What to produce: Once you find the line containing "379x241 pixels." in the data below, copy it and each following line exactly, up to and including the line containing "You are a computer-use agent. The image size is (881, 635).", and nothing else.

Source records:
%%

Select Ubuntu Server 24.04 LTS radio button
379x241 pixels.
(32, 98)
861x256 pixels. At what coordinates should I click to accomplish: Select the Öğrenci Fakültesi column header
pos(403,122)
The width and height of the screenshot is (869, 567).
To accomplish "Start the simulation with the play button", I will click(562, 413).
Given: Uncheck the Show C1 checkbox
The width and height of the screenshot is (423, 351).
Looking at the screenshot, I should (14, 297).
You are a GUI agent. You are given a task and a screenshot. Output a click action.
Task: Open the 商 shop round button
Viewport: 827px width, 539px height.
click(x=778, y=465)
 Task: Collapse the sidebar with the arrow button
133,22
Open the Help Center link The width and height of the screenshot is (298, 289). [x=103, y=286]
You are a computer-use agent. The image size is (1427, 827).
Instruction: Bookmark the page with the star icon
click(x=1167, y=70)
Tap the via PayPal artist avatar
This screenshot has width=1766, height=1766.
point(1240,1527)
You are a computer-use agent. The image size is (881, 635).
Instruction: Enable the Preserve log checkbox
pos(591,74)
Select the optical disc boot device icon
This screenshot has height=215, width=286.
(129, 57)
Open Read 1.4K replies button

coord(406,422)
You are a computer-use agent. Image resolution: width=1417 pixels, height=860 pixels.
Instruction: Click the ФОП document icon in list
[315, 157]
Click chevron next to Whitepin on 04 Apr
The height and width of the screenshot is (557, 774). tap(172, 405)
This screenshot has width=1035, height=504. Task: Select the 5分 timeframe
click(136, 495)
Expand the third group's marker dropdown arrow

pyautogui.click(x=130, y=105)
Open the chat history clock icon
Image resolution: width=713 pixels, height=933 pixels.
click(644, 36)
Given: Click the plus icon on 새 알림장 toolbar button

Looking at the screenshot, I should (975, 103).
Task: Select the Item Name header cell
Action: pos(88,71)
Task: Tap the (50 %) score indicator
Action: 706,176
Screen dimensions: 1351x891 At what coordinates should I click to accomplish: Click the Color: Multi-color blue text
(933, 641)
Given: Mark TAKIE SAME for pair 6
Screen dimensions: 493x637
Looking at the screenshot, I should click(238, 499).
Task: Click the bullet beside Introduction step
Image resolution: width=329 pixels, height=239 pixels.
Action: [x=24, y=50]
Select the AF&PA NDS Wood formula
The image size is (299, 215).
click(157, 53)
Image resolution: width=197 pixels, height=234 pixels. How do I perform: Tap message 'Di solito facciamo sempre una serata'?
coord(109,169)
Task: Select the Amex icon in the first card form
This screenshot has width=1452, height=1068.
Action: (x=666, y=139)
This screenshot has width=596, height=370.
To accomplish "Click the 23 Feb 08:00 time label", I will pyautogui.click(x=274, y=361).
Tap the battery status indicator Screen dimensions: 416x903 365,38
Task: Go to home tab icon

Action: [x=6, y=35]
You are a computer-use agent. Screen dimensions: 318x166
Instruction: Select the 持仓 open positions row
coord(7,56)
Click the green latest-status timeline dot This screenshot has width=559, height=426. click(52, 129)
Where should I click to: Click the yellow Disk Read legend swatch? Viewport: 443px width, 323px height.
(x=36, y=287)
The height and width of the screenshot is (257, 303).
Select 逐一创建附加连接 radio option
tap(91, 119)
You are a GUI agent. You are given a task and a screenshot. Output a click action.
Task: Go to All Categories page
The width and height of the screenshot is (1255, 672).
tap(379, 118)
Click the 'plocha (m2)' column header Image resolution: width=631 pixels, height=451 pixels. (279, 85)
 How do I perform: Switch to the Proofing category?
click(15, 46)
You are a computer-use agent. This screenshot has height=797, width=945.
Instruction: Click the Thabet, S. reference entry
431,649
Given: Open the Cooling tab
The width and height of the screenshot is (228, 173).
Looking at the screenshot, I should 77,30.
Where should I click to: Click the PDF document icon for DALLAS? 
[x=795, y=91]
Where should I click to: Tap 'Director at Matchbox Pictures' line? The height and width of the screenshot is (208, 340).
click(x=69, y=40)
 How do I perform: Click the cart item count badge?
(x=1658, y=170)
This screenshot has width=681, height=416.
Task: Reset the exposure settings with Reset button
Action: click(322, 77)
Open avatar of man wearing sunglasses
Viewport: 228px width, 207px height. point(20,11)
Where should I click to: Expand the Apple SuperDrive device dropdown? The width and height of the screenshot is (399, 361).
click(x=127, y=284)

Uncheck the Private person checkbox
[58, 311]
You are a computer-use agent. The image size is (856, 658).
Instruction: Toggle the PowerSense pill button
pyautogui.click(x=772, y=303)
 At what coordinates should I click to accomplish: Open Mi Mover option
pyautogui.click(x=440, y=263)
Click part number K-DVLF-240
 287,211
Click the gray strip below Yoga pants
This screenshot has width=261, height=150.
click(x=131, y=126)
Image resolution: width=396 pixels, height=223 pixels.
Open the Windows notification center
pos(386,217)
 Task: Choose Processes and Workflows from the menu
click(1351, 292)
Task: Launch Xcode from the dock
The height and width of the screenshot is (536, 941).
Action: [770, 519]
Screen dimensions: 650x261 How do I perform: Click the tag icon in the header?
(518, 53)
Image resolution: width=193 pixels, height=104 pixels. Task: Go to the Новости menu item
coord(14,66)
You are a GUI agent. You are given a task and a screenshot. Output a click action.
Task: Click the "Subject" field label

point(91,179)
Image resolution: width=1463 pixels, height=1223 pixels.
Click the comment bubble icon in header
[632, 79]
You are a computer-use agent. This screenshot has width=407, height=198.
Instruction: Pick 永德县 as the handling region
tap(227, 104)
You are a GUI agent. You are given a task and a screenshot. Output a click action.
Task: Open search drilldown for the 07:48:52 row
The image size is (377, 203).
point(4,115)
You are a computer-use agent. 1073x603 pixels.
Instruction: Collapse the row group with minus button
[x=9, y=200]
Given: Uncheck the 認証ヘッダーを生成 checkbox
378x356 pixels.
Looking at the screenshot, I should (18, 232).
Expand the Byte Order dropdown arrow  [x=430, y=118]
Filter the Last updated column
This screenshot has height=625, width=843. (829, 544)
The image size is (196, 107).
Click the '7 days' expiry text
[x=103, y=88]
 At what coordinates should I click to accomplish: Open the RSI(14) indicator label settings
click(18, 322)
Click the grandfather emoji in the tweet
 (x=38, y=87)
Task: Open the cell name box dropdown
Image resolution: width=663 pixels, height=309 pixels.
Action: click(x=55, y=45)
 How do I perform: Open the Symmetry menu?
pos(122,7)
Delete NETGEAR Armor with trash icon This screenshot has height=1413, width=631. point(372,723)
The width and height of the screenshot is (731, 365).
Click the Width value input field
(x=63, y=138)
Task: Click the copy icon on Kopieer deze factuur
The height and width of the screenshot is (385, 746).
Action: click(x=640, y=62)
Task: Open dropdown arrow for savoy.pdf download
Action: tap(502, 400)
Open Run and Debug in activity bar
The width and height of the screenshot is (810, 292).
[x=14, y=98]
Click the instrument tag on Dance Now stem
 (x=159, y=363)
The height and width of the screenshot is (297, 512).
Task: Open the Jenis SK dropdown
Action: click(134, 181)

%%

Your solution:
379x241 pixels.
(32, 98)
861x256 pixels. At what coordinates should I click to accomplish: Select the Öğrenci Fakültesi column header
pos(403,122)
The width and height of the screenshot is (869, 567).
To accomplish "Start the simulation with the play button", I will click(562, 413).
Given: Uncheck the Show C1 checkbox
The width and height of the screenshot is (423, 351).
Looking at the screenshot, I should (14, 297).
You are a GUI agent. You are given a task and a screenshot. Output a click action.
Task: Open the 商 shop round button
Viewport: 827px width, 539px height.
click(x=778, y=465)
 Task: Collapse the sidebar with the arrow button
133,22
Open the Help Center link The width and height of the screenshot is (298, 289). [x=103, y=286]
You are a computer-use agent. The image size is (1427, 827).
Instruction: Bookmark the page with the star icon
click(x=1167, y=70)
Tap the via PayPal artist avatar
This screenshot has width=1766, height=1766.
point(1240,1527)
You are a computer-use agent. The image size is (881, 635).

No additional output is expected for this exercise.